Testing ondemand


#1

We have been able to successfully install ondemand and are now in the testing phase. The following is our cluster yml file monsoon.yml:

# /etc/ood/config/clusters.d/monsoon.yml
---
v2:
  metadata:
    title: "Monsoon Cluster"
  login:
    host: "wind.hpc.nau.edu"
job:
    adapter: "slurm"
    cluster: "monsoon"
    bin: "/usr/bin"
    conf: "/etc/slurm/slurm.conf"

When we run the following we get an error we are not sure how to correct. Ignoring the Rails error of course.

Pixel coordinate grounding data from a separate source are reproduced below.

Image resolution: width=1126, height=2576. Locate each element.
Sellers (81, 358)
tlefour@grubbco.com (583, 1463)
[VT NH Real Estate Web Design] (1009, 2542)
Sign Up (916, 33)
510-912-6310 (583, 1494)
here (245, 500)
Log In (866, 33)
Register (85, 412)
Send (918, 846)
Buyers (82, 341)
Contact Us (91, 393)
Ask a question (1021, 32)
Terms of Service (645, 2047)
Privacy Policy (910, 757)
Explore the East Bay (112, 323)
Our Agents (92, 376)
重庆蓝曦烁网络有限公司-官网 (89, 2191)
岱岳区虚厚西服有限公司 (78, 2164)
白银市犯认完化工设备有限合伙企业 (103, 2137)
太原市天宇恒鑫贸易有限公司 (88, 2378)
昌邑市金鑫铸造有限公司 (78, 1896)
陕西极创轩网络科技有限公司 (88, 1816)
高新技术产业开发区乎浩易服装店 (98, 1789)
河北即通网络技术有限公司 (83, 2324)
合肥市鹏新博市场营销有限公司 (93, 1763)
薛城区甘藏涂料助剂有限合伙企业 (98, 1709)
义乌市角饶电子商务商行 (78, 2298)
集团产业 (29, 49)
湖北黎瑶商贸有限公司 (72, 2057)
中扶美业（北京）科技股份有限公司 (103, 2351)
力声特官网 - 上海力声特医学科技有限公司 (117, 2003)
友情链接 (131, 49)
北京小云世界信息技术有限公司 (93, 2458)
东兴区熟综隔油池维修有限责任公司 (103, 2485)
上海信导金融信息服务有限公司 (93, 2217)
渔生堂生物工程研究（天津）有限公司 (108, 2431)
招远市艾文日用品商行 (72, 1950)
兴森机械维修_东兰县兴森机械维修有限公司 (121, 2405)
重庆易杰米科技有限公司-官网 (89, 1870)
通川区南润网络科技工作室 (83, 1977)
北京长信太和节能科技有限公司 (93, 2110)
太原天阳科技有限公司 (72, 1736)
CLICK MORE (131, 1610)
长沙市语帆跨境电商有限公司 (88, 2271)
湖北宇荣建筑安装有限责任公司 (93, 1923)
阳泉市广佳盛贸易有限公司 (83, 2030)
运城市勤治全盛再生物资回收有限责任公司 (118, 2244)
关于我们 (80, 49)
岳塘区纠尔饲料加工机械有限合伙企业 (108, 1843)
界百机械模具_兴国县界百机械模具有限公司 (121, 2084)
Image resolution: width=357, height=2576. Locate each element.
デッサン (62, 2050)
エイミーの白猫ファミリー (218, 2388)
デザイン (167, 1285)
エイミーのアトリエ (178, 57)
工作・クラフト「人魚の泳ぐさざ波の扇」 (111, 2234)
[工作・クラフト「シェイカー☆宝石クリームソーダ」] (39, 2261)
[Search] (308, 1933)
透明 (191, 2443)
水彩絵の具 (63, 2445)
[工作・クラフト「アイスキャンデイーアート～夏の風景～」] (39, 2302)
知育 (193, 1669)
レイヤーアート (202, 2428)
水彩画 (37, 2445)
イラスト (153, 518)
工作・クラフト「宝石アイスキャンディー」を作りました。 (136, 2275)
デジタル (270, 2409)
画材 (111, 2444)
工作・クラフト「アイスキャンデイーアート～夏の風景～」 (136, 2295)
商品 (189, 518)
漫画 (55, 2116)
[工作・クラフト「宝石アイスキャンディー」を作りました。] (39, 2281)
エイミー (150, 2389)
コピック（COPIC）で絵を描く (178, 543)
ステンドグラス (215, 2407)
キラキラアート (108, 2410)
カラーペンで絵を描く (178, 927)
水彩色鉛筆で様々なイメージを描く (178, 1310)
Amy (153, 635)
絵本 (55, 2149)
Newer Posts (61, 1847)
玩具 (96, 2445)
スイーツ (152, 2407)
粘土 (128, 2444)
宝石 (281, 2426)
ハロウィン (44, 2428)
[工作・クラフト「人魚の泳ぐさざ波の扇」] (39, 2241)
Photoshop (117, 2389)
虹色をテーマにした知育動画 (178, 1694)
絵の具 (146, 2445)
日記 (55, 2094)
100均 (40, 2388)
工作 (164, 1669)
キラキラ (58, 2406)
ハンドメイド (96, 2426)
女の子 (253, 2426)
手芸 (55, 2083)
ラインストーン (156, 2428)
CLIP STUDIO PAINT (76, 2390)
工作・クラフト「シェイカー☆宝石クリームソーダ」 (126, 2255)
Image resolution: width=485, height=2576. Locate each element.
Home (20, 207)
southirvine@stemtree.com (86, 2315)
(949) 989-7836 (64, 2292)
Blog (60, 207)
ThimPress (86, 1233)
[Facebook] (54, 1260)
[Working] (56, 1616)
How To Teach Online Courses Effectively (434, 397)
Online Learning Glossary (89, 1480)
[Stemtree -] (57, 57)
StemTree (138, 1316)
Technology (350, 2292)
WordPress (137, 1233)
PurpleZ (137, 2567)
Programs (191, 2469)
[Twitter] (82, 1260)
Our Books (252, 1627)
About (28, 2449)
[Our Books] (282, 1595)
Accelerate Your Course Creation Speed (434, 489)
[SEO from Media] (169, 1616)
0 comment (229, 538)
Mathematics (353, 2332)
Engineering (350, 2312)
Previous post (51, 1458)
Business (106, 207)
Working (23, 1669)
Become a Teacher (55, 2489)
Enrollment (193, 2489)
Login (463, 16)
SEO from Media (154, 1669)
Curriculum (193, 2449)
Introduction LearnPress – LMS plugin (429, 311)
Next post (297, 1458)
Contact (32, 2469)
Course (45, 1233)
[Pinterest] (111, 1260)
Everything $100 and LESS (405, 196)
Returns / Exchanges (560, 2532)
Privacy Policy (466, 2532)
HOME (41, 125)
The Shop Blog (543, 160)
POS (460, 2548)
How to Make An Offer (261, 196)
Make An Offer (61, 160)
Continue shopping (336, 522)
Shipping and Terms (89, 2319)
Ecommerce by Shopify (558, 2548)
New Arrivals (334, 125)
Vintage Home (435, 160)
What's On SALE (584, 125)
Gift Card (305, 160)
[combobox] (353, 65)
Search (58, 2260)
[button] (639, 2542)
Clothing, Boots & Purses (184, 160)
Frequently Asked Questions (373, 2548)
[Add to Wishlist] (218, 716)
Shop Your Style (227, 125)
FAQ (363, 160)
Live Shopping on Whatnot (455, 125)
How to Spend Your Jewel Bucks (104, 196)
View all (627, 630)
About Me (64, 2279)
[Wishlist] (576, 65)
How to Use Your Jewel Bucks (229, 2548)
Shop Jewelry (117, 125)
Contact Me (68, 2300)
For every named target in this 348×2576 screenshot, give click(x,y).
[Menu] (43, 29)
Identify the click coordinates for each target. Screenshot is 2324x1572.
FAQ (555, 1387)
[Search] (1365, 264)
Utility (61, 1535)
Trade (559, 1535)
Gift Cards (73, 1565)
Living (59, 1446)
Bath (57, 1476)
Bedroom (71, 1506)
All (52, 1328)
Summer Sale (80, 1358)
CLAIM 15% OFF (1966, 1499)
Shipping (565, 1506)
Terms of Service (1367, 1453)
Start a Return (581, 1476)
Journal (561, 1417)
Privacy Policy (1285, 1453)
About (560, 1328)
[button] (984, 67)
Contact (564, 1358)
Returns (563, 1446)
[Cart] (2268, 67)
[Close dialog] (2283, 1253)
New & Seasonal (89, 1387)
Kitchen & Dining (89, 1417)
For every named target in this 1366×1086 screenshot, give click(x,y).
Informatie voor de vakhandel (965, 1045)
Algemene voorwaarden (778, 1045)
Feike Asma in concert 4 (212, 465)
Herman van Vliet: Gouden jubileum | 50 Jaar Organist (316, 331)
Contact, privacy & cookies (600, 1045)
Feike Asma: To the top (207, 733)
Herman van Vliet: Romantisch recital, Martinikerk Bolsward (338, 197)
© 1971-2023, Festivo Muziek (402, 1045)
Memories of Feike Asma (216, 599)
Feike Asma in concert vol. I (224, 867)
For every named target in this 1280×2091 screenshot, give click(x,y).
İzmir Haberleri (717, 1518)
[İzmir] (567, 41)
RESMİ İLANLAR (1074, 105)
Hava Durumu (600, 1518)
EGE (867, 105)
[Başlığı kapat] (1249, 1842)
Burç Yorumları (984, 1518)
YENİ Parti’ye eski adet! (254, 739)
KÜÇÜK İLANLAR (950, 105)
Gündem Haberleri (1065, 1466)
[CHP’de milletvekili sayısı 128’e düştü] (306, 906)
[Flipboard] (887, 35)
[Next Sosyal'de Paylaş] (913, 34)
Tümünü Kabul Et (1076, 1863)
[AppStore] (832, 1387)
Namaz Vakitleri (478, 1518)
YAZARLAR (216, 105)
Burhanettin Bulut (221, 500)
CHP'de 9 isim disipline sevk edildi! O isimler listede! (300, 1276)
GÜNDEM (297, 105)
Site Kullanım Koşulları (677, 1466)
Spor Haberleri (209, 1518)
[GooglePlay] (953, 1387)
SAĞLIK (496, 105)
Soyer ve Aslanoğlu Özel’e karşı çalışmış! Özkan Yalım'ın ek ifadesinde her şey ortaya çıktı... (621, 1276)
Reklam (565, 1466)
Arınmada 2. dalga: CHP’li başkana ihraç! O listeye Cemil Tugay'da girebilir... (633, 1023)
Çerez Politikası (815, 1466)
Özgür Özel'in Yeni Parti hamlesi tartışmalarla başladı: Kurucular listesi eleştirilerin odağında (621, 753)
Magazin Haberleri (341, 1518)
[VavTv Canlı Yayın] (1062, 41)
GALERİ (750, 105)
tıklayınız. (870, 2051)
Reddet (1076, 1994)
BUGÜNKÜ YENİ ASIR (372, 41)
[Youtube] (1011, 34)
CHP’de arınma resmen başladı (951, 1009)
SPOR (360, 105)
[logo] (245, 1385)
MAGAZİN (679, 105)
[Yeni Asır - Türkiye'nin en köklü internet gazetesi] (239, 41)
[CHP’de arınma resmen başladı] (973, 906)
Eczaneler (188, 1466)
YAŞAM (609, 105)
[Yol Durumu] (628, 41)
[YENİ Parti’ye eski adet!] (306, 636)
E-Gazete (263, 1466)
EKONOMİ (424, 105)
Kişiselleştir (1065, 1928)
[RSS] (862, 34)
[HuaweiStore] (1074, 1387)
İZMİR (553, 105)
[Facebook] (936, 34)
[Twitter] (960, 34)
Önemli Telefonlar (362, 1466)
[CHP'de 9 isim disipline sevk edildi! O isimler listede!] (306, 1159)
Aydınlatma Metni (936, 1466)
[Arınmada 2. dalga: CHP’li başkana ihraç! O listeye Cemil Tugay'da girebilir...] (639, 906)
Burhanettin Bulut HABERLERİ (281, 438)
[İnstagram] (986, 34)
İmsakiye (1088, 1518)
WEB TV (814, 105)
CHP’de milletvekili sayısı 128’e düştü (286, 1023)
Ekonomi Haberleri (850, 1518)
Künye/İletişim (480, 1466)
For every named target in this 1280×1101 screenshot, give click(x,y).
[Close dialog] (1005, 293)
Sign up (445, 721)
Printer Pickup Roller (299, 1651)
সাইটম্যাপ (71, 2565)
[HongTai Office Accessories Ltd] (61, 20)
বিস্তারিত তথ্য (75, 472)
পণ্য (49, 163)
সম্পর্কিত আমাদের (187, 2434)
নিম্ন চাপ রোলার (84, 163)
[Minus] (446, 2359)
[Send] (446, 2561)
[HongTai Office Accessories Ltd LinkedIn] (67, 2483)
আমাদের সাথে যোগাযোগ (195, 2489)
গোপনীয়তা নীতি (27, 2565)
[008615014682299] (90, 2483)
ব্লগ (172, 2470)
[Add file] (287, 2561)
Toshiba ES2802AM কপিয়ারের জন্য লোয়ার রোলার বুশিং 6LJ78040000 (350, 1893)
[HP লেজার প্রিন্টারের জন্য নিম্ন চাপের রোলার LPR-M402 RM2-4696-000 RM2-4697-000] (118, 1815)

[wew@ondemand /var/www/ood/apps/sys/dashboard ]$ sudo su $USER -c ‘scl enable rh-ruby22 nodejs010 – bin/rake test:jobs:monsoon RAILS_ENV=production’
Rails Error: Unable to access log file. Please ensure that /var/www/ood/apps/sys/dashboard/log/production.log exists and is writable (ie, make it writable for user and group: chmod 0664 /var/www/ood/apps/sys/dashboard/log/production.log). The log level has been raised to WARN and the output directed to STDERR until the problem is fixed.
Skipping ‘monsoon’ as it doesn’t allow job submission.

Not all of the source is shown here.